== Aufgaben ==
• A. Stimmen die folgenden Aussagen mit dem Ausgangstext überein? Beantworten Sie jede mit Ja oder Nein, und zitieren Sie dazu wörtlich die entscheidenden Worte des Ausgangstexts: (i) Die Kreiswehrersatzämter bestehen seit dem 30.11.2012 nicht mehr. (ii) Der Zivildienst der Person, die von ihren eigenen Erfahrungen berichtet, begann erst nach dem Ende der DDR. (iii) Die Beschwerde bei der Dienststelle führte zur Aberkennung beider Zivistellen.
• B. Schreiben Sie den Teil des Ausgangstexts wörtlich ab, der mit den Worten „Und da er diesen“ beginnt und mit „das er verlinkt.“ schließt.
• C. Von wem erhielt die Person, die ihren eigenen Zivildienst schildert, laut Ausgangstext Unterstützung?

== Ausgangstext ==
----------

Und da er diesen Punkt des Verfahrens schon so völlig falsch schildert, also den Ablauf dort anscheinend nicht aus eigener Anschauung kennt, sondern sie eher aus Versatzstücken aus dem verlinkten Forum zusammensetzt, habe ich meine Zweifel, ob die Story stimmt. Oder ob sie einfach aus anderen Gründen geschrieben wurde, die wenig mit Männerrechten, aber mehr mit "antimilitärischer" Ideologie zu tun haben. Dazu passt auch das Forum, auf das er verlinkt.
Ich bin für Gleichberechtigung, ich bin dann auch für gleiche Pflichten für beide Geschlechter. Aber ich bin sehr gegen Opfermythen und -abos.
Also wenn das ein ikonischer Text für die Männerrechtsbewegung sein soll, dann wundert es mich nicht, wenn die nicht voran kommt. So etwas Schwaches habe ich lange nicht mehr gelesen.
Zum (inzwischen obsolet gewordenen) Musterungsverfahren siehe hier.
Und auch die Kreiswehrersatzämter sind seit dem 30.11.2012 Geschichte
Ich selbst empfand den kritisierten Beitrag als treffend, weil er sich mit meinen eigenen Erfahrungen deckte. Allerdings begann mein Zivildienst zu einer Zeit, als es sogar noch die DDR gab, und ich hatte meiner Dienststelle schließlich eine Beschwerde reingedrückt, die immerhin zur Aberkennung einer von zwei Zivistellen führte. Das war aber auch eine ausgesprochen schwierige Angelegenheit, und nicht jeder ist in diesem Alter so renitent und sich seiner Rechte so bewusst, wie ich es war (auch dank einiger Unterstützung durch eine Pfarrerin, die die Zustände ebenfalls unmöglich fand). Mehrere Kommentatoren unter dem Artikel schreiben ja auch, dass sie teils Jahrzehnte später immer noch Alpträume von dieser Erfahrung haben – die in einer Zeit stattfand, als sich viele Frauen noch mehr als das unterdrückte Geschlecht fühlten als heute, weil sie die Männerseite nie kennengelernt hatten.

----------

== Bereitgestelltes Material ==
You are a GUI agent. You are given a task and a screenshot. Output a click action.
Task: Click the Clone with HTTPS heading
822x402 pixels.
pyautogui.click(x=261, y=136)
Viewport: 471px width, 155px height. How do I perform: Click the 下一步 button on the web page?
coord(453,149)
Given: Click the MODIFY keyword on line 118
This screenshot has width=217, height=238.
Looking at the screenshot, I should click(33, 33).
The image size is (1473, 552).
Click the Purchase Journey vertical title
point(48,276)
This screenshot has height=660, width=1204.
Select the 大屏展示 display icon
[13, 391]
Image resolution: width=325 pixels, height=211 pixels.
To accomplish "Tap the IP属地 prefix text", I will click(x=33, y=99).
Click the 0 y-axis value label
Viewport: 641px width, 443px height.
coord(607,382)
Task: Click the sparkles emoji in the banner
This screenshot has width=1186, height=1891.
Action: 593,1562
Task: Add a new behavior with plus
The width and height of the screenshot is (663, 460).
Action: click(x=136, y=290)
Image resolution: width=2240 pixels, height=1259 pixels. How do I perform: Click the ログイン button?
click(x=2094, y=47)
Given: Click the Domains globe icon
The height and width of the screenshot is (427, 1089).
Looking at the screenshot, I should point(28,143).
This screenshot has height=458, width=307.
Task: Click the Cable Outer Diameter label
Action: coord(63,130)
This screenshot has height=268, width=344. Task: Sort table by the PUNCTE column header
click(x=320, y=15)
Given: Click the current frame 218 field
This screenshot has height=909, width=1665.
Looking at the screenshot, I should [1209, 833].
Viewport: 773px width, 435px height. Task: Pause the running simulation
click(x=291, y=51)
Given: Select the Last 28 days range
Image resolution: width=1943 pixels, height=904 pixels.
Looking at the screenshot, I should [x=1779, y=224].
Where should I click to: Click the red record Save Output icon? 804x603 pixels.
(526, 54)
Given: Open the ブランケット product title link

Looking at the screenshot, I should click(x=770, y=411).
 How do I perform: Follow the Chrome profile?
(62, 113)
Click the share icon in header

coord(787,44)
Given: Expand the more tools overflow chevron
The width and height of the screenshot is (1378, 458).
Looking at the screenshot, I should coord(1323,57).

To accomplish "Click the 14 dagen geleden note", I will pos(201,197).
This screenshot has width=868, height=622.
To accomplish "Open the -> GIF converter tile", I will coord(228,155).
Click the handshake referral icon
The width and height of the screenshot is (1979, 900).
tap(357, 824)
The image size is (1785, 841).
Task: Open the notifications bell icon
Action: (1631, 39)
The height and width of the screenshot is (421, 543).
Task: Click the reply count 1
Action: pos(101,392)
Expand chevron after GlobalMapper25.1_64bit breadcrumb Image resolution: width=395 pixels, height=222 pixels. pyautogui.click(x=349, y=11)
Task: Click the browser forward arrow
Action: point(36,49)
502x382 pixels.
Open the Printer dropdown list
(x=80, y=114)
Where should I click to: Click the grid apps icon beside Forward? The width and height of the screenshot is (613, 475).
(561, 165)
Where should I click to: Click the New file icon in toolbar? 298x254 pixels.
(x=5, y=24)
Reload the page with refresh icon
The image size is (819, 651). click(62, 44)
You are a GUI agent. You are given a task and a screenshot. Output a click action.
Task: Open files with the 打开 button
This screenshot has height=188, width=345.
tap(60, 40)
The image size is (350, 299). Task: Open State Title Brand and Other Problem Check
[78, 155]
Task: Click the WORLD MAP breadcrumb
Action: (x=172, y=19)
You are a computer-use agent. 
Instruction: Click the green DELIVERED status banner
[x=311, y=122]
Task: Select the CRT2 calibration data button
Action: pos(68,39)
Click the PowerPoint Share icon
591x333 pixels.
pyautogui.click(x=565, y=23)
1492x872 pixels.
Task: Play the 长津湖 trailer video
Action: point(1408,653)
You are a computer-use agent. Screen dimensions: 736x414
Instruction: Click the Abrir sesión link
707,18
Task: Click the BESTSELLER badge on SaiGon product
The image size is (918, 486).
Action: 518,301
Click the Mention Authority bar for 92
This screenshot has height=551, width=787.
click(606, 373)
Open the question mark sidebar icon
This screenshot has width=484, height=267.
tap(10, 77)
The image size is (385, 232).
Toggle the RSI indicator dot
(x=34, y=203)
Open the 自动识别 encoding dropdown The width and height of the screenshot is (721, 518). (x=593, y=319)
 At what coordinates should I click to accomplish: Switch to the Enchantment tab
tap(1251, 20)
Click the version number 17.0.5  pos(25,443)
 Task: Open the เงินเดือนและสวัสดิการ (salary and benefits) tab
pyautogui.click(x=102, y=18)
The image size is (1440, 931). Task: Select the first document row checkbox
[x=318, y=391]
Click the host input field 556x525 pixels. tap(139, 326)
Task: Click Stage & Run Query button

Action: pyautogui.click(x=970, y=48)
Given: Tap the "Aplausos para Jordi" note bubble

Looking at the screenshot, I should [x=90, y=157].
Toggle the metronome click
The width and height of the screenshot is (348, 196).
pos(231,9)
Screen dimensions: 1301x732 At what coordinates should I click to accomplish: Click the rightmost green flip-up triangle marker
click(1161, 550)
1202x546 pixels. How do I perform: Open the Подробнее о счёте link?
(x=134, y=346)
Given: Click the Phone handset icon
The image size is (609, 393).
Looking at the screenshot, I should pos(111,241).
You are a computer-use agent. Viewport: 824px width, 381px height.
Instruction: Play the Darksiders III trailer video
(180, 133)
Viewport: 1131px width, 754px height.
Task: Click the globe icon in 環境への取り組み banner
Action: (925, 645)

----------

== Lösungen ==
• A.
(i) Ja: „Und auch die Kreiswehrersatzämter sind seit dem 30.11.2012 Geschichte“
(ii) Nein: „begann mein Zivildienst zu einer Zeit, als es sogar noch die DDR gab“
(iii) Nein: „die immerhin zur Aberkennung einer von zwei Zivistellen führte“

• B.
Und da er diesen Punkt des Verfahrens schon so völlig falsch schildert, also den Ablauf dort anscheinend nicht aus eigener Anschauung kennt, sondern sie eher aus Versatzstücken aus dem verlinkten Forum zusammensetzt, habe ich meine Zweifel, ob die Story stimmt. Oder ob sie einfach aus anderen Gründen geschrieben wurde, die wenig mit Männerrechten, aber mehr mit "antimilitärischer" Ideologie zu tun haben. Dazu passt auch das Forum, auf das er verlinkt.

• C. Von einer Pfarrerin, die die Zustände ebenfalls unmöglich fand.